- _Stored data_
==================================================

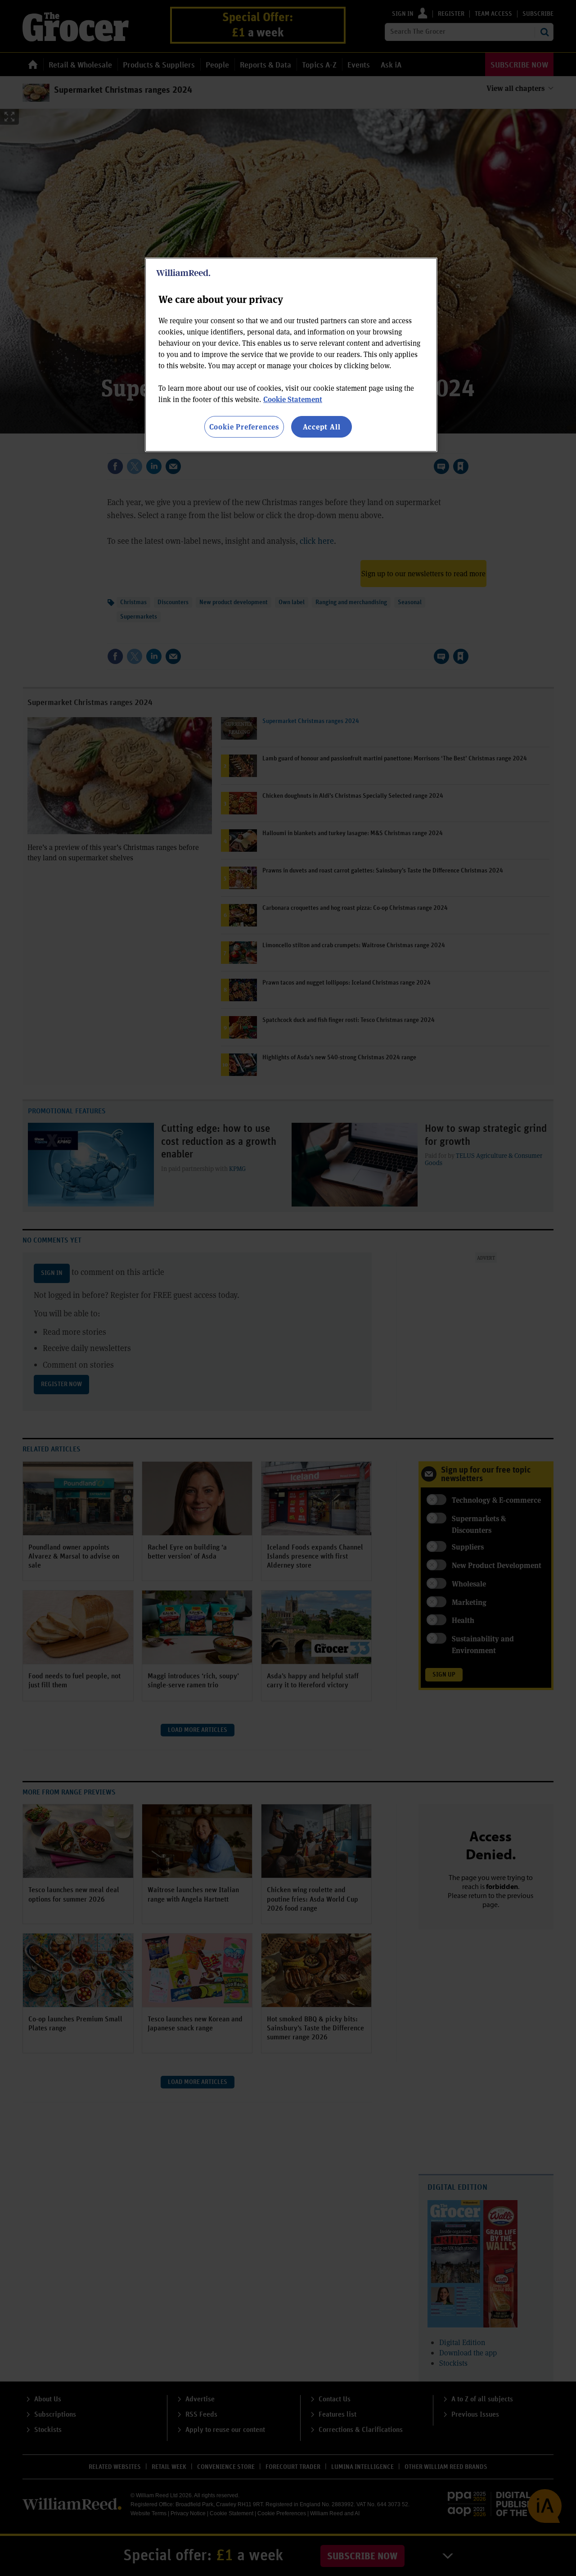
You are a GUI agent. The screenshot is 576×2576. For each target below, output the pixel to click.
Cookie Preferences (244, 426)
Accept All (322, 426)
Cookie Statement (292, 399)
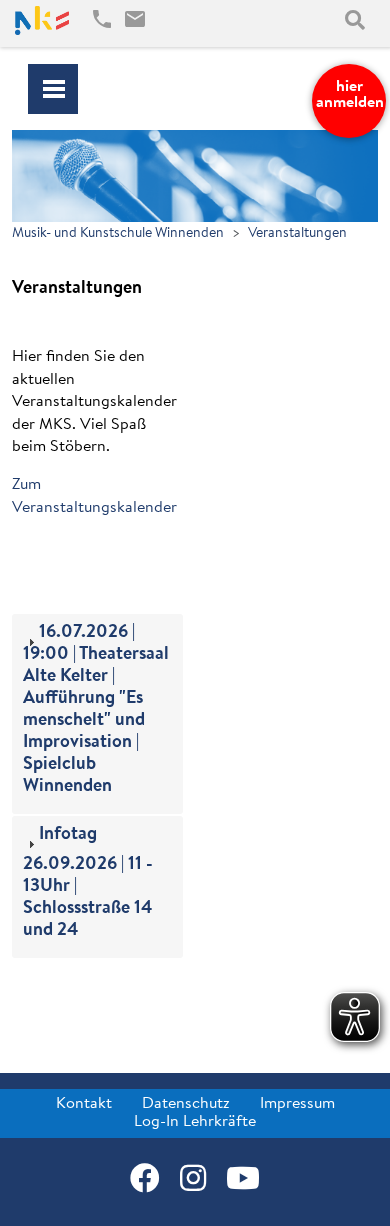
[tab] (97, 714)
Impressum (297, 1104)
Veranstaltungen (297, 233)
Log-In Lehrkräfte (195, 1122)
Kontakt (84, 1104)
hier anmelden (350, 95)
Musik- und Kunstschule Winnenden (118, 233)
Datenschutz (186, 1104)
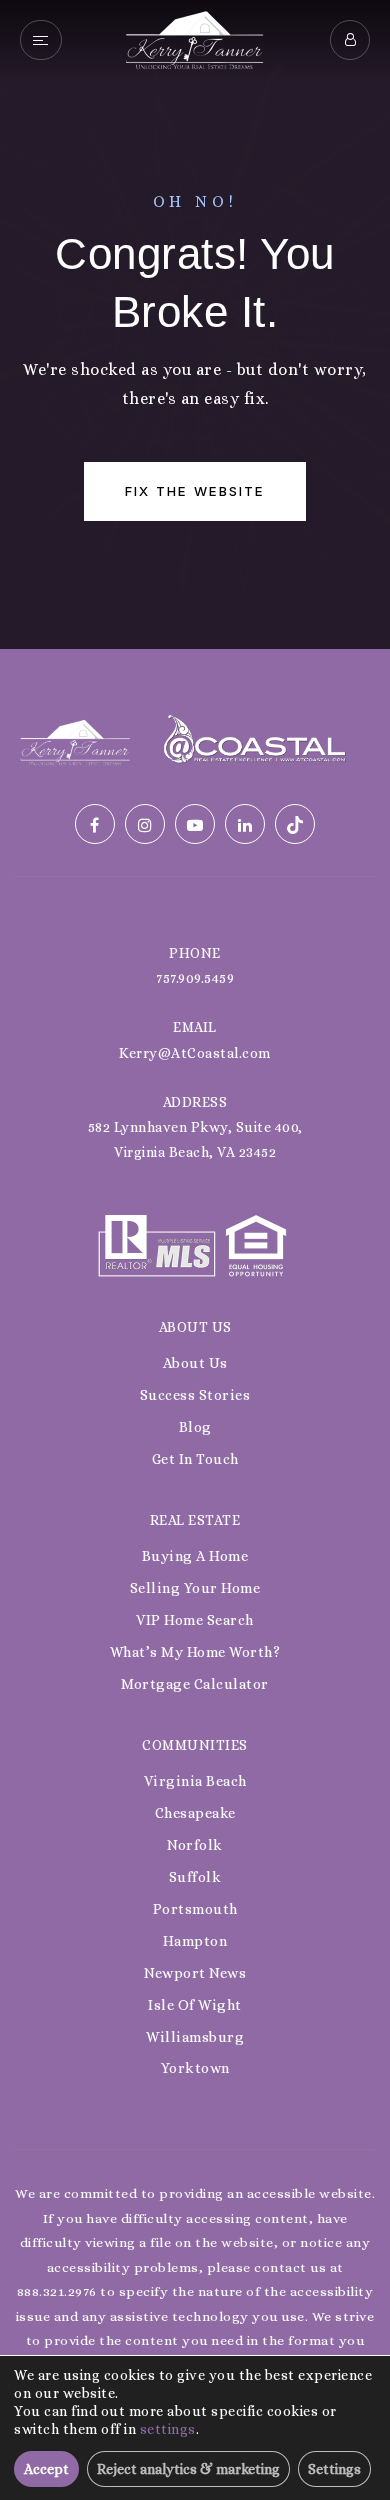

==================================================

- _Exercise objective_
For this exercise, output the records exactly but omit their pictures.

- _Written solution_
You are a GUI agent. The screenshot is 576×2576. For each target below, output the pixel to click.
Cookie Preferences (244, 426)
Accept All (322, 426)
Cookie Statement (292, 399)
[tab] (97, 714)
Impressum (297, 1104)
Veranstaltungen (297, 233)
Log-In Lehrkräfte (195, 1122)
Kontakt (84, 1104)
hier anmelden (350, 95)
Musik- und Kunstschule Winnenden (118, 233)
Datenschutz (186, 1104)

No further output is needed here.